In general, atmosphere-ocean coupled models have been shown to improve the simulation of typhoon tracks and intensities. However, the mechanisms and quantitative analysis underlying these improvements remain underexplored in the existing literature. This study employed the COAWST (Coupled Ocean-Atmosphere-Wave-Sediment Transport) model, which integrates the Regional Ocean Modeling System (ROMS) and the Weather Research and Forecasting (WRF) model, to simulate Typhoon “Hato” (1713), with results compared to those from the uncoupled WRF model.

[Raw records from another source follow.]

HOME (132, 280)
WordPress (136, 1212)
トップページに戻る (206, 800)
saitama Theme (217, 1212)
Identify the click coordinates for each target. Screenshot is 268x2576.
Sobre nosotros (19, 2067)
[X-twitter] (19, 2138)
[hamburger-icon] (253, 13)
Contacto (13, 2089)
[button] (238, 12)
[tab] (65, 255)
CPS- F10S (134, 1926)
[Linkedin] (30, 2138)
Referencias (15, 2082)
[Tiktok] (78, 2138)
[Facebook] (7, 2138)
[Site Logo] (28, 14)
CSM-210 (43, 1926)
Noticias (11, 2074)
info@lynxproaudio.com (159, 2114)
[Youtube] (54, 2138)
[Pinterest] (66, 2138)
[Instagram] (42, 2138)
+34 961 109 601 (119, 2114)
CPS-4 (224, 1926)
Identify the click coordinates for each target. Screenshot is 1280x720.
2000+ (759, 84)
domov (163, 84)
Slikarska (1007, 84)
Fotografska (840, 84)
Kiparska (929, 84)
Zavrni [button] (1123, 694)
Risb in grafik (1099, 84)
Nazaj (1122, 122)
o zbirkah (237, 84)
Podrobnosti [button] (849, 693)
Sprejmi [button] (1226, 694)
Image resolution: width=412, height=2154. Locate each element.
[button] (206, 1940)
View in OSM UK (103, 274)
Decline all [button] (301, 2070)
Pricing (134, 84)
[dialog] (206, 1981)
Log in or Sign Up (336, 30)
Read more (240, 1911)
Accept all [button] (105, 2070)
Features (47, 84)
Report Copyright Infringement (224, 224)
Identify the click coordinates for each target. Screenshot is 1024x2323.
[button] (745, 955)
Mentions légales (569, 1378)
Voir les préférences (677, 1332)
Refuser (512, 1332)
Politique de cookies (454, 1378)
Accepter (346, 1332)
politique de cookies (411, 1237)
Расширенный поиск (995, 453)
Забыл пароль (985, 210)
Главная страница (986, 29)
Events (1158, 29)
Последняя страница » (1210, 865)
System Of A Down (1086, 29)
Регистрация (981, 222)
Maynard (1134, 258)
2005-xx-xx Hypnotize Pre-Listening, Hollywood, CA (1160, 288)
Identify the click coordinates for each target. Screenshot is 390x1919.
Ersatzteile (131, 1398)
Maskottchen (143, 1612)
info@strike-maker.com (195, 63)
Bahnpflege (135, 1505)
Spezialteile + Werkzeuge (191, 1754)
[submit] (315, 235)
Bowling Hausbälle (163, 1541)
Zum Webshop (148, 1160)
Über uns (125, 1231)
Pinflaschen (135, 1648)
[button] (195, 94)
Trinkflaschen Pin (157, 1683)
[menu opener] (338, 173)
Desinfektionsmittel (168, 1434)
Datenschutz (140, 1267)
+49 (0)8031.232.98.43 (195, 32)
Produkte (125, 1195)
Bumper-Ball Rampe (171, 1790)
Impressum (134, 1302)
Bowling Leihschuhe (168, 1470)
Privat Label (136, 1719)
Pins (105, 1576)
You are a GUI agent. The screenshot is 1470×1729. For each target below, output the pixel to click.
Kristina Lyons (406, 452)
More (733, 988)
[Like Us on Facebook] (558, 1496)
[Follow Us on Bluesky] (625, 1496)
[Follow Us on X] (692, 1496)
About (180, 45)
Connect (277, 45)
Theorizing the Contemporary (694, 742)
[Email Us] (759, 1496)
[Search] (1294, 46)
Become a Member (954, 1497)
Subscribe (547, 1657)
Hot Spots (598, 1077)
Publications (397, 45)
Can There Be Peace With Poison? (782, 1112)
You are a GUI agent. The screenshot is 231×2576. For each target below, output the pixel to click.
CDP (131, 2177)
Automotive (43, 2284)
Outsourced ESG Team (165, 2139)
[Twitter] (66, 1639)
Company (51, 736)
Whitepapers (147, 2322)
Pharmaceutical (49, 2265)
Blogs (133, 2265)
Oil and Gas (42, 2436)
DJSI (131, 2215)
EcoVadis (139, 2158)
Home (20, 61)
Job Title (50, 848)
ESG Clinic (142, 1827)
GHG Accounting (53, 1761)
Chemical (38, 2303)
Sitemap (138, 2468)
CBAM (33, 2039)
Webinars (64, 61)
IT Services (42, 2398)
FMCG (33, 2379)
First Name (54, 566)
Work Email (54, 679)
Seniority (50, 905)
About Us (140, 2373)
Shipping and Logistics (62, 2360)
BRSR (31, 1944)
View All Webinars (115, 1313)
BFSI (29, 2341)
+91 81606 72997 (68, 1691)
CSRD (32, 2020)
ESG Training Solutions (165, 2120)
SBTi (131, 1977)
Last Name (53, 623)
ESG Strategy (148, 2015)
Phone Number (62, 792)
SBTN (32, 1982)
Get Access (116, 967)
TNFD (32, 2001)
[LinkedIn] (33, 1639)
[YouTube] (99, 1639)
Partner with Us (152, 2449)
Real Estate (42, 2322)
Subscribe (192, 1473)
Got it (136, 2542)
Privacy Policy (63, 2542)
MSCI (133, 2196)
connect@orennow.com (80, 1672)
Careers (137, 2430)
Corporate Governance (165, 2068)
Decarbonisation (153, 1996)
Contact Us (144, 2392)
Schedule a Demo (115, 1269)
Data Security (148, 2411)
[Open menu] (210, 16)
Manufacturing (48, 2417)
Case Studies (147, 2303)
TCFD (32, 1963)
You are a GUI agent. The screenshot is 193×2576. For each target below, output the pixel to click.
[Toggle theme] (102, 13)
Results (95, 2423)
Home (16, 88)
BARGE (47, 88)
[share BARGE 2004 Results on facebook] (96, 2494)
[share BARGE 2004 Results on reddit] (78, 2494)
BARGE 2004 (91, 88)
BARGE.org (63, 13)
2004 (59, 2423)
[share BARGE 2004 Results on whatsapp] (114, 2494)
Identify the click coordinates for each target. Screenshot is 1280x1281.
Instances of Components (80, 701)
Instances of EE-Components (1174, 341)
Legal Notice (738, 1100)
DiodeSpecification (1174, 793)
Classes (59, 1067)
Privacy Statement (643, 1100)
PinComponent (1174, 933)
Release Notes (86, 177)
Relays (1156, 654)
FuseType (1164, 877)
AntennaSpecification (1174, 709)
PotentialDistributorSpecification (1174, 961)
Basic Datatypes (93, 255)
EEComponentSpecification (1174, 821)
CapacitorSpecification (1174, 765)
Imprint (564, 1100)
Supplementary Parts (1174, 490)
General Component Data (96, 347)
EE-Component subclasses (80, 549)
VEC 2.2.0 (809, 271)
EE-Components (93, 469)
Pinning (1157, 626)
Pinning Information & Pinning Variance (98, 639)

The effect of coupling on typhoon path simulation was analyzed using the Potential Vorticity Trend (PVT) framework. Additionally, 11 typhoons that made landfall in China between 2011 and 2020 were simulated, and the results were compared with those from the uncoupled WRF model to further examine the influence of ocean-atmosphere coupling on typhoon intensity and path simulation. It is found that coupling enhances track simulation by altering the diabatic heating and residual terms in the PVT framework. However, it had less impact on the horizontal and vertical advection terms. Additionally, coupling results in reduced sea surface temperature (SST) and heat flux to the TC, leading to a weaker intensity simulation. The coupled model demonstrates significant improvements in reducing both track and intensity errors compared to the non-coupled model. Specifically, for every 1 K decrease in SST, the coupled model exhibits a reduction of 0.36 K in SST, a decrease of 207.52 W·m⁻² in heat flux, a decrease of 3.86 m·s⁻¹ in wind speed, and an increase of 6.5 hPa in pressure. These results suggest that atmosphere-ocean coupling can enhance the simulation of tropical cyclone tracks and intensities, providing valuable theoretical insights for disaster prevention and mitigation in coastal regions.